What the exercise asks:
Print only what runs from the line that includes "At what coordinates" to the end of the listing, word for word, and do not include any pictures.

Given records:
◆ ◆ ◆ ◆ ◆

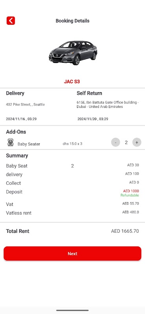145x314 pixels.
Task: Tap the baby seat add-on icon
Action: pyautogui.click(x=11, y=142)
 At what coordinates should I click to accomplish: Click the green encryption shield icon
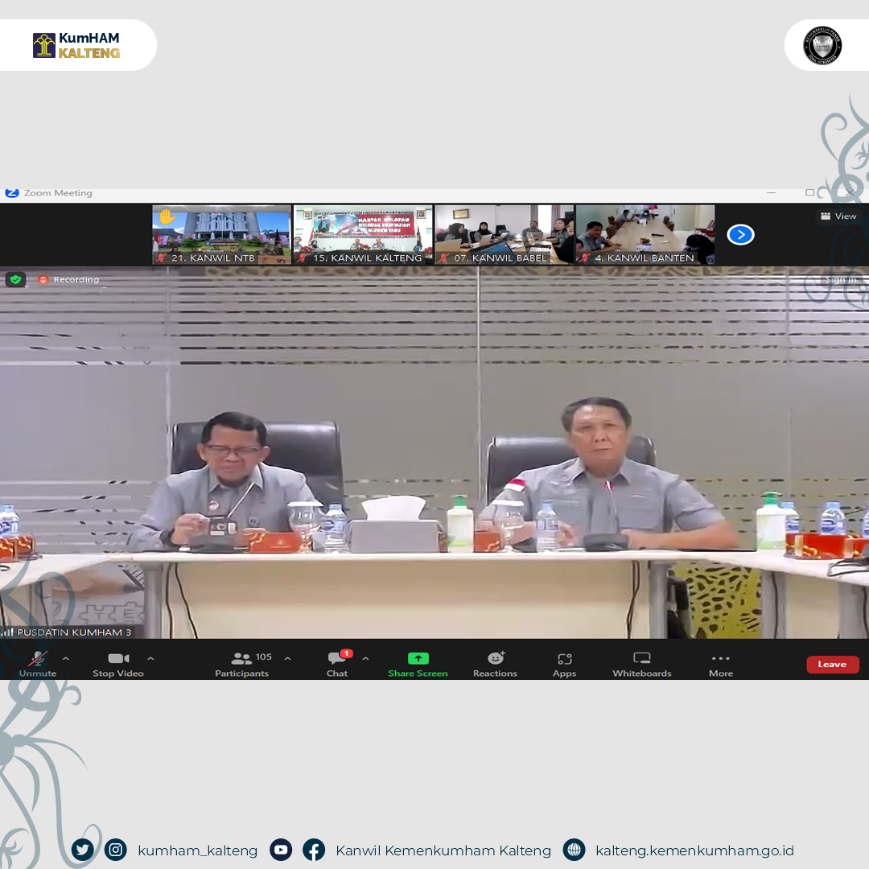(14, 279)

◆ ◆ ◆ ◆ ◆

Result for this task:
 At what coordinates should I click to accomplish: Click the green encryption shield icon
(14, 279)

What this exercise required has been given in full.